**TASK**
Please output exactly the lines from the one containing "Where should I" through the end of the records below, leaving out any pictures.

(Saved entries)
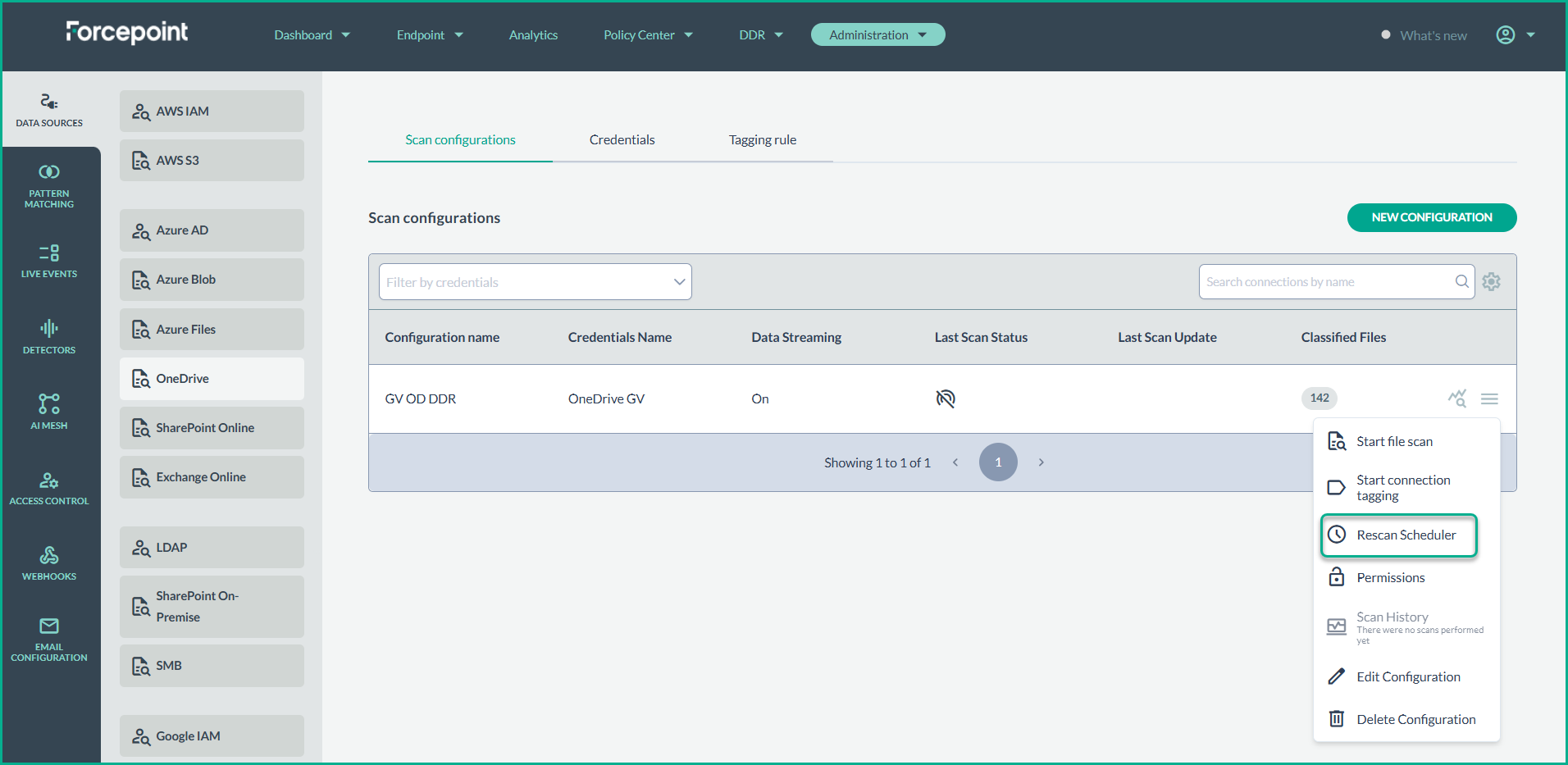This screenshot has height=765, width=1568.
Task: Switch to the Live Events panel
Action: (49, 261)
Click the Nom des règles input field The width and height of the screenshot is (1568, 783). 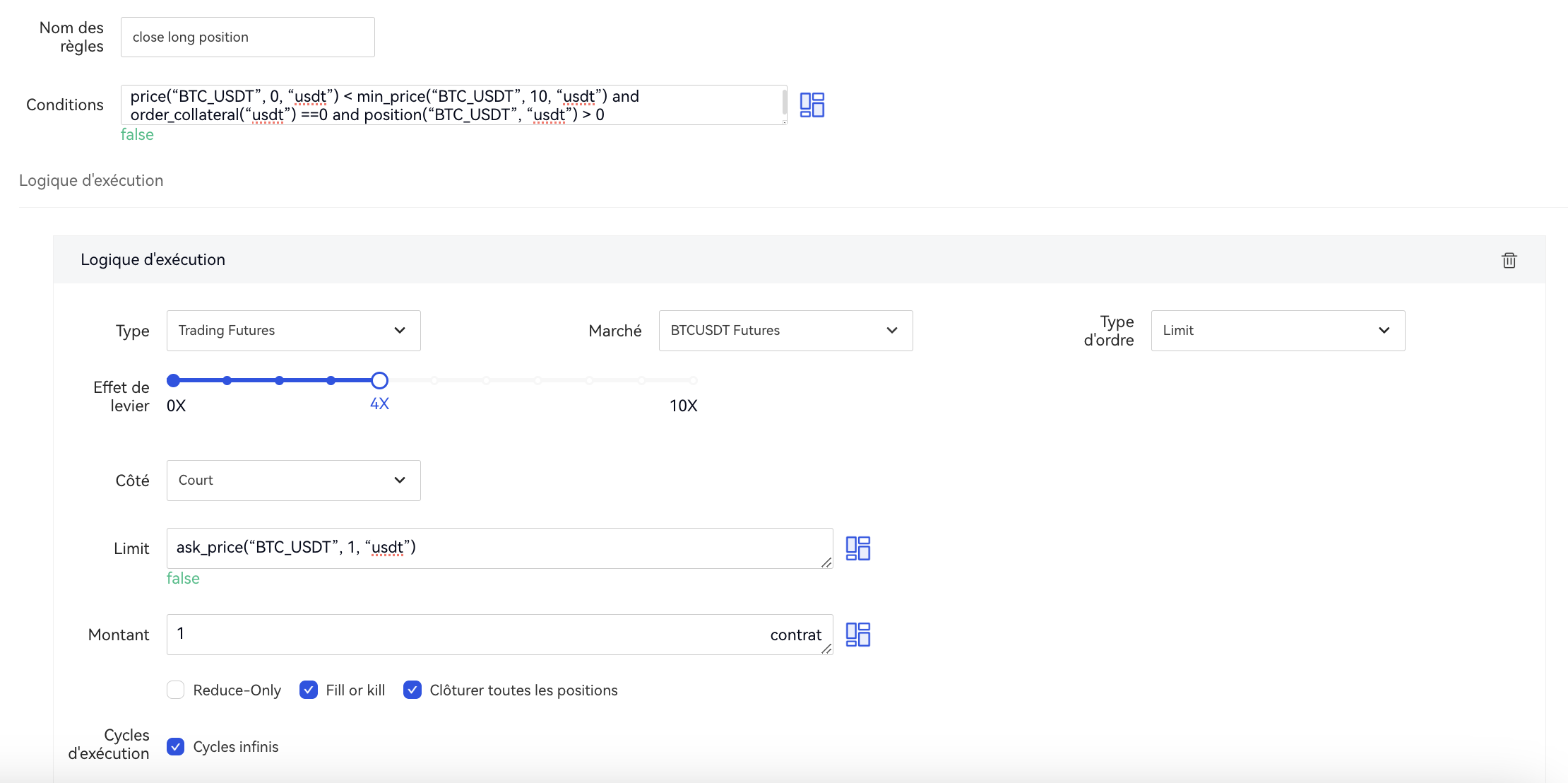[247, 37]
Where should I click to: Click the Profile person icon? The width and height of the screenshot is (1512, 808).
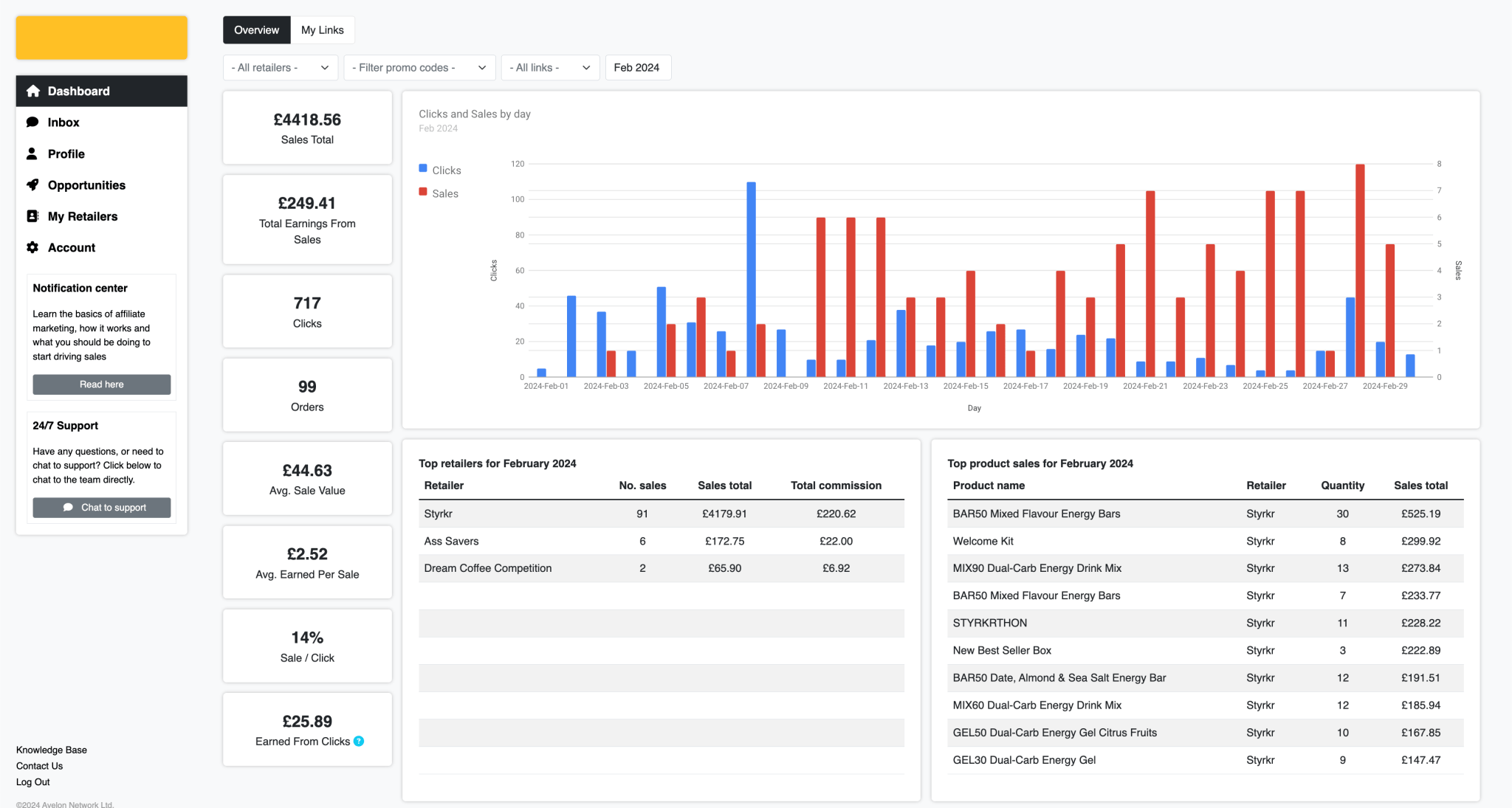[32, 153]
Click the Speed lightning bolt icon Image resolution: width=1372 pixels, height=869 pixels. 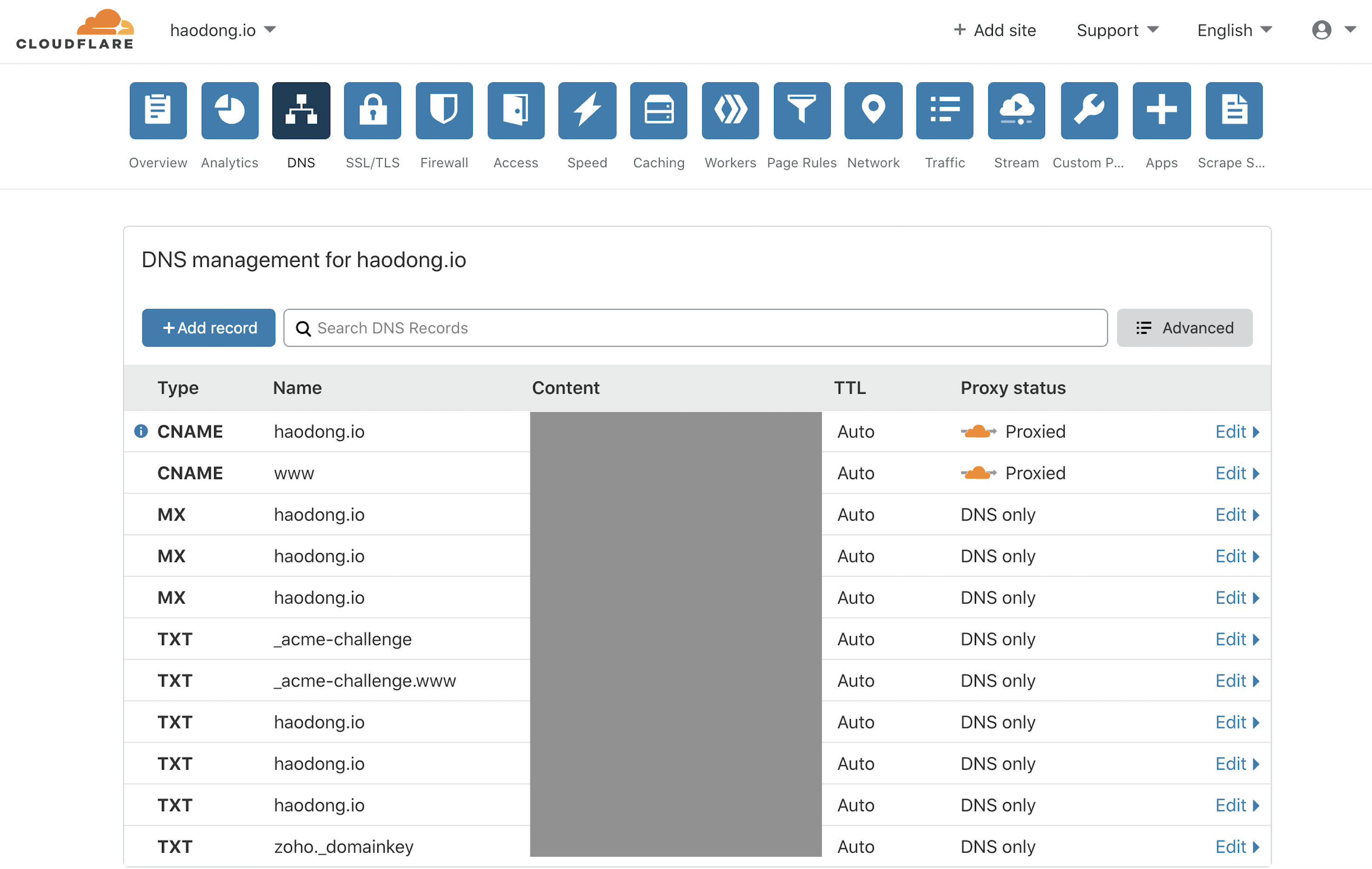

**WRITTEN RESPONSE**
Where should I click to: Click the Profile person icon? The width and height of the screenshot is (1512, 808).
[32, 153]
Click the Speed lightning bolt icon Image resolution: width=1372 pixels, height=869 pixels. 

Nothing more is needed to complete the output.